----- Texto fornecido -----

António Campos
No final de Novembro, com poucos dias de intervalo, Portugal foi palco de dois acontecimentos que mostram bem como existem, em linhas gerais, duas narrativas em disputa sobre o que se entende por segurança. O primeiro foi a Cimeira da Organização do Tratado do Atlântico Norte (OTAN), que teve lugar em Lisboa a 19 e 20 de Novembro, e o segundo a Greve Geral de 24 de Novembro, a maior que o país conheceu em toda a sua história. A Aliança Atlântica privilegia uma concepção de segurança como resposta político-militar a ameaças que, em qualquer parte do globo, ponham em causa os interesses estratégicos dos seus Estados-membros. O movimento de contestação às políticas de austeridade que se traduziu na Greve Geral entende a segurança como a construção de sociedades de bem-estar, processo em que é dada prioridade ao combate às desigualdades socioeconómicas.
A primeira narrativa toma como um dado a existência, e até a multiplicação, de ameaças à segurança (das convencionais às sanitárias e ambientais), não actuando sobre as suas causas e acabando por recorrer a meios que tendem até a agravar os problemas A segunda narrativa procura intervir sobre as causas fundamentais da insegurança que corrói as sociedades (das assimetrias de rendimentos à injustiça fiscal, ao desemprego ou à pobreza), inserindo-se numa história de movimentos sociais que tem sido responsável pelas configurações de sociedades mais estáveis e morais, mais coesas e seguras, que conhecemos.

----- Listagem -----

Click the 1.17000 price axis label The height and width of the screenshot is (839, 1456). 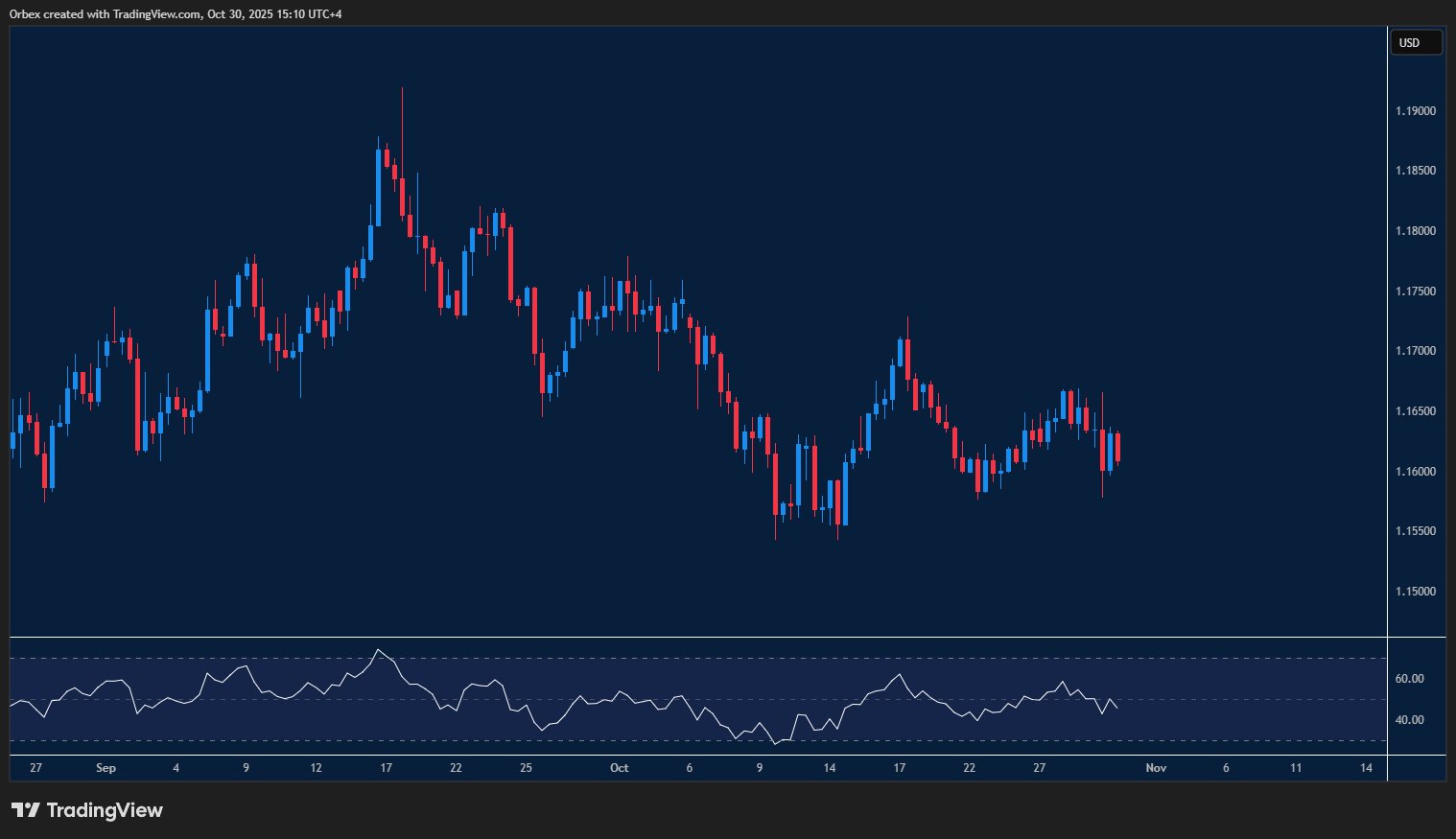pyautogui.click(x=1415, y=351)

-----
----- Listagem -----

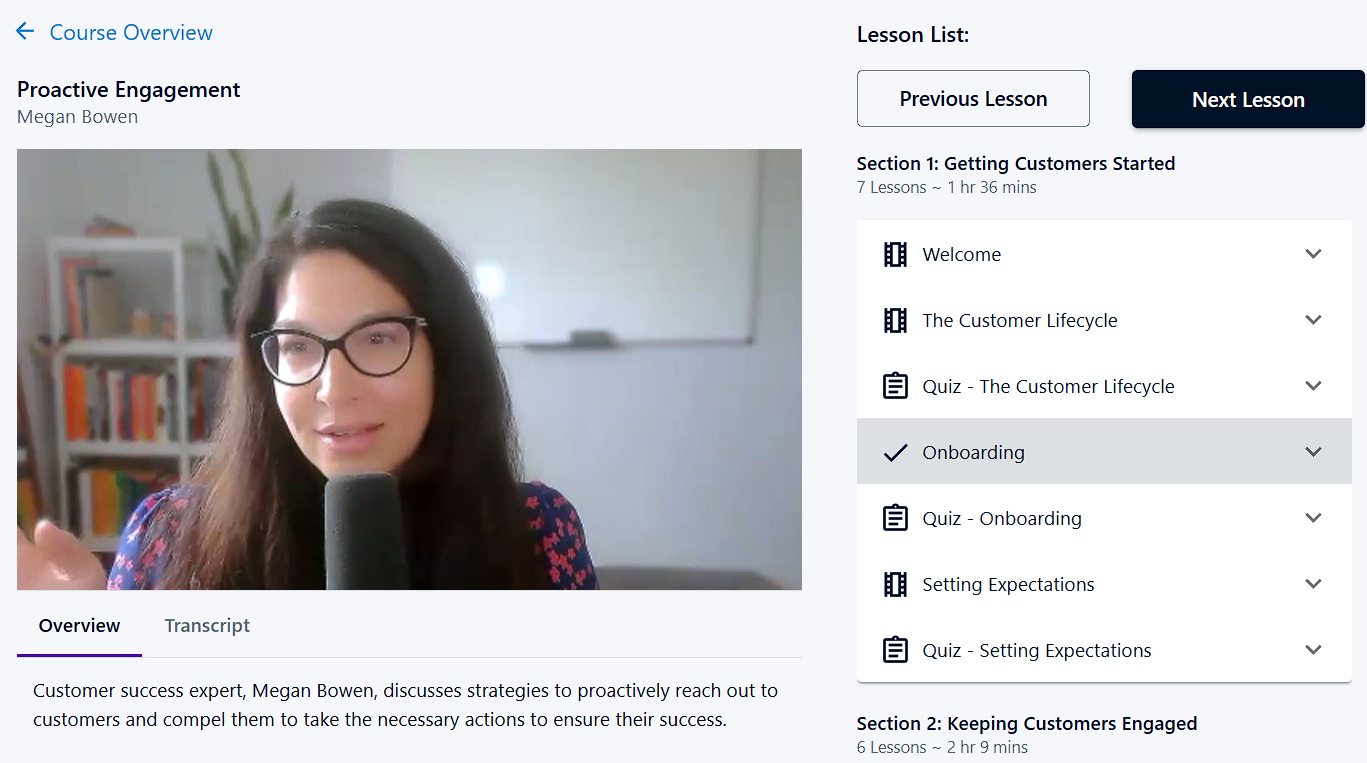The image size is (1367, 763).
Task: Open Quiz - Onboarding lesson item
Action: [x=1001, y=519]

-----

● **Problema a resolver**
Prossiga o texto sobre as duas narrativas de segurança a partir da frase com que termina.

● **Resultado do exercício**
Sobretudo em momentos de crise como o que atravessamos, em que se tornam mais evidentes as escolhas envolvidas na afectação de recursos escassos e em que tendem a aumentar as respostas securitárias à legítima manifestação da discordância, seria útil que se deixasse de pensar, à boleia do que é veiculado pela generalidade da comunicação social, que do lado do conceito de segurança da OTAN está um qualquer consenso global sobre como garantir a paz e só do lado da concepção dos movimentos sociais existe uma posição não consensual, que traduz e gera conflitos internos. Mesmo correndo o risco de alguma simplificação, é importante que se compreenda que ambas as formas de entender a segurança correspondem a visões do mundo e à defesa de princípios e interesses que conflituam… com outros princípios e interesses. E que se compreenda também que em ambas as narrativas estão presentes leituras actualizadas da globalização neoliberal, que não estão presas a qualquer perspectiva do passado (a Guerra Fria ou o pré-crise), mesmo quando divergem, por exemplo, na necessidade de promover ou combater os mecanismos de desenvolvimento do capitalismo financeiro.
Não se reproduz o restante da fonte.